Mais le parallèle ne s’arrête pas là, les mêmes tendances se constatent dans des analyses plus segmentées :

  • Une progression du montant global des dons des particuliers, malgré un nombre de donateurs en baisse. Cette tendance est significative de la dégradation des revenus et des patrimoines des plus petits contribuables.
  • Une concentration des dons effectués par les plus hauts revenus et les plus fortunés dans des propositions exorbitantes, notamment aux USA où 2% des donateurs pèsent désormais 50 % des dons versés au secteur philanthropique.[3]
  • Des libéralités (legs, donations, assurances-vie) en hausse régulière avec l’attente d’une réelle explosion, notamment en Europe[4] prophétisée par Richard Radcliffe.
  • Une forte croissance du mécénat d’entreprise (qui est une singularité française, comparée aux anglo-américains) particulièrement marquée chez les petites entreprises.
  • La montée en puissance des flux de collecte en provenance des NTIC, (Nouvelles Technologie de l’Information de la Communication), encore mal appréhendée au plan statistique, mais qui montre une dynamique encore loin d’avoir donné tout son potentiel. En 2019, Giving Tuesday a permis de collecter 2 milliards $ collectés en une journée. En 4 ans, Facebook Fundraisers a permis de collecter plus de 2 milliards €, dont 1 milliard sur les pages anniversaires. Le marché mondial du crowdfunding représentait en 2020 une industrie de près de 1000 milliards €. 40% des moins de 35 ans ont déjà participé à une collecte de type cagnotte. Toutes les générations sont sur les réseaux sociaux.  90,5% des « Y », 77,5% des « X » 48,2% des Boomers. Les dons de crypto-monnaie augmentent parallèlement à l’augmentation de la valeur des crypto-monnaies sur le marché [5] ».
  • La résistance des médias de collecte traditionnels : mailings, phoning et street fund-raising. Aussi surprenant que cela puisse paraître, malgré l’annonce régulière de l’accélération de leur déclin, les outils du marketing direct (mailings, phoning, street fund-raising) restent les principaux vecteurs de collecte de fonds. Mais ce n’est à mon sens qu’un répit, car les nouvelles générations de donateurs se tiennent à l’écart de ces sollicitations, à l’exception notable du street fund raising qui attitrent encore les plus jeunes.
  • Enfin dans ce monde de surproduction et de gabegie généralisées l’accélération des dons en nature, dans l’économie circulaire, semble répondre à l’aspiration des donateurs soucieux de la dégradation accélérée de notre environnement.
Solidarités International et le magistère de sciences de gestion de l’Université Paris-Dauphine ont signé, le 31 août 2021, une convention de partenariat, par laquelle les deux établissements s’engagent à développer des collaborations pour une durée de trois ans. ©Solidarités International

En conclusion, tout indique que la philanthropie a un avenir fort radieux.

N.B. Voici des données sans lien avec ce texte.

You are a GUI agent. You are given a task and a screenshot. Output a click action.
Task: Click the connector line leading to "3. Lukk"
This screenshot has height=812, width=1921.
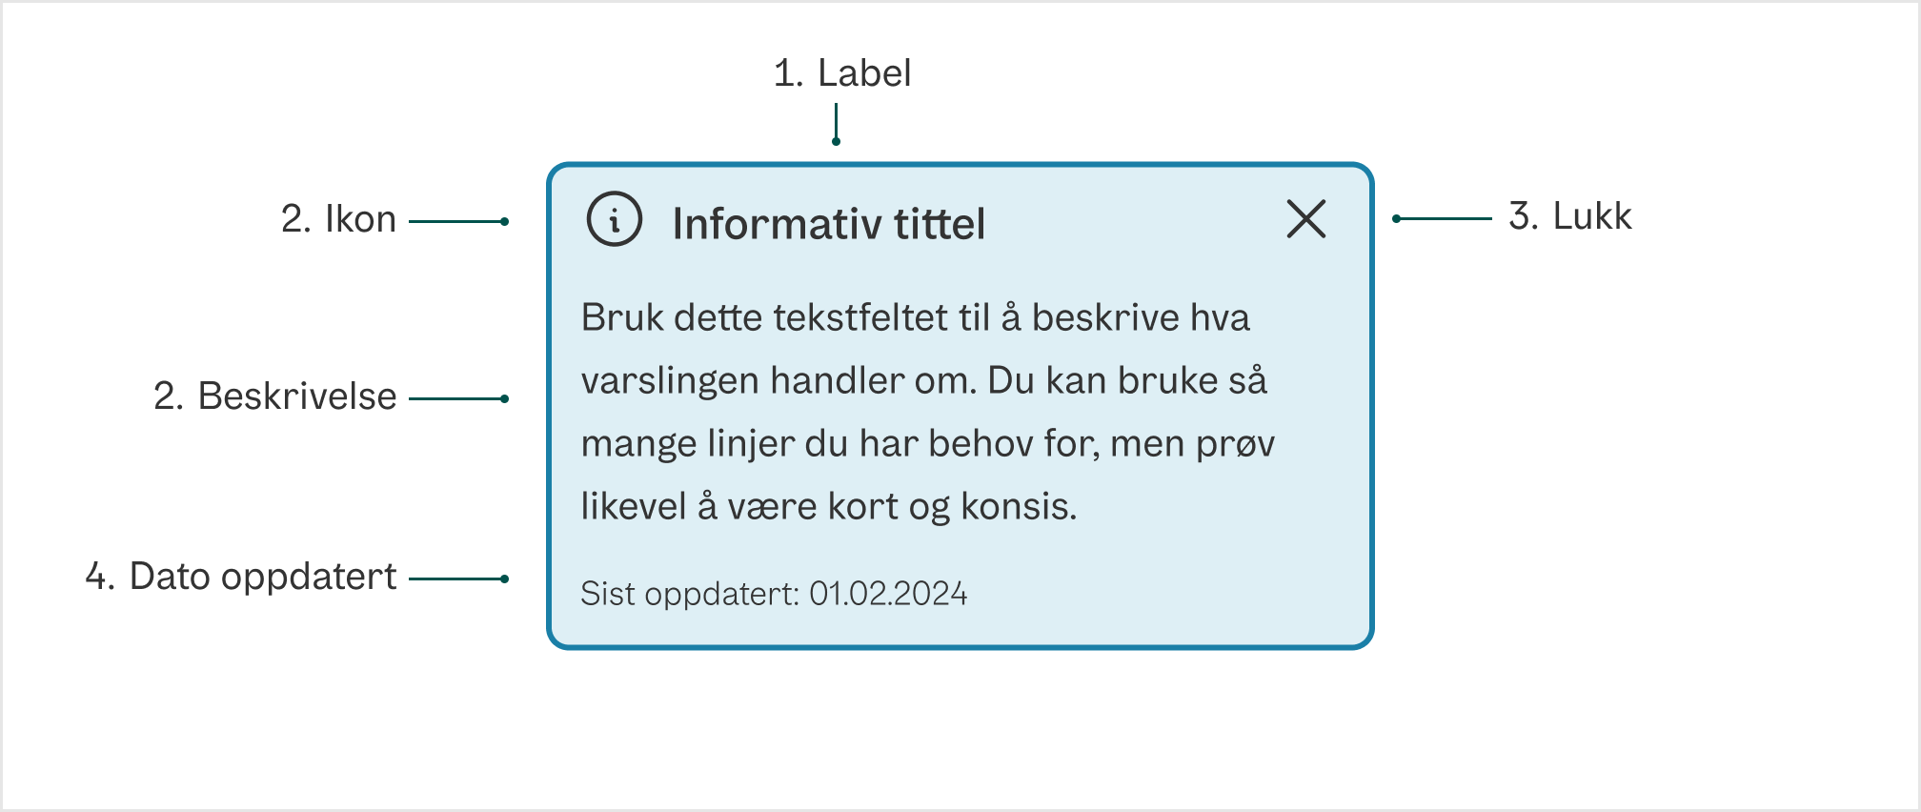[1448, 218]
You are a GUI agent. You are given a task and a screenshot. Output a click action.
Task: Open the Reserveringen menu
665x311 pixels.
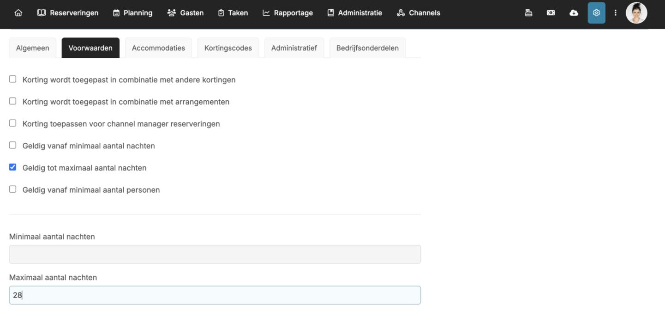coord(68,13)
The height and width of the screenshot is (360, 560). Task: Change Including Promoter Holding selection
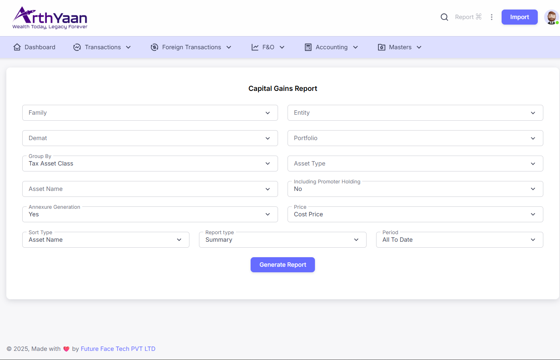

La même excellente étude prospective, citée ci-avant, réalisée par l’agence Adfinitas[6] pour l’horizon 2025, à laquelle nous vous renvoyons. En partant de cette analyse, nous pouvons aisément imaginer un fund-raising dominé par la foule généreuse dopée à l’IA (Intelligence Artificielle), avec des taux de donateurs par rapport à la population, non plus de 40 % mais de 70 ou 80 %. Ces foules généreuses seront à la fois donatrices, mais aussi collectrices, mobilisatrices , voire même opératrices, désireuses de mettre en œuvre par elles-mêmes les solutions aux maux auxquelles s’attaquent d’habitudes les OSBL.

Cependant un point de vigilance. Il est fort probable qu’en dehors même d’un effondrement général (climat, pollutions, pandémies à répétition, conflits planétaires) ne s’impose la nécessaire réduction des inégalités par la redistribution par l’impôt, à l’image de la politique qui a suivi le new deal, jusqu’en 1984 (FD Roosevelt a imposé une fiscalité de 85 % pour tout revenu supérieur à 1million de $, par an).

Parce que cette rigueur fiscale a été, depuis, érodée au point de recréer ce fossé abyssal entre ultra riches et ultra pauvres, laminant au passage le niveau de vie des classes moyennes, nous nous orientons vraisemblablement vers un retour à une taxation des plus riches et, par voie de conséquence, à un reflux de la philanthropie.

Antoine Vaccaro


Qui est Antoine Vaccaro ?

Antoine Vaccaro est titulaire d’un doctorat en science des organisations – Gestion des économies non-marchandes, Paris-Dauphine, 1985.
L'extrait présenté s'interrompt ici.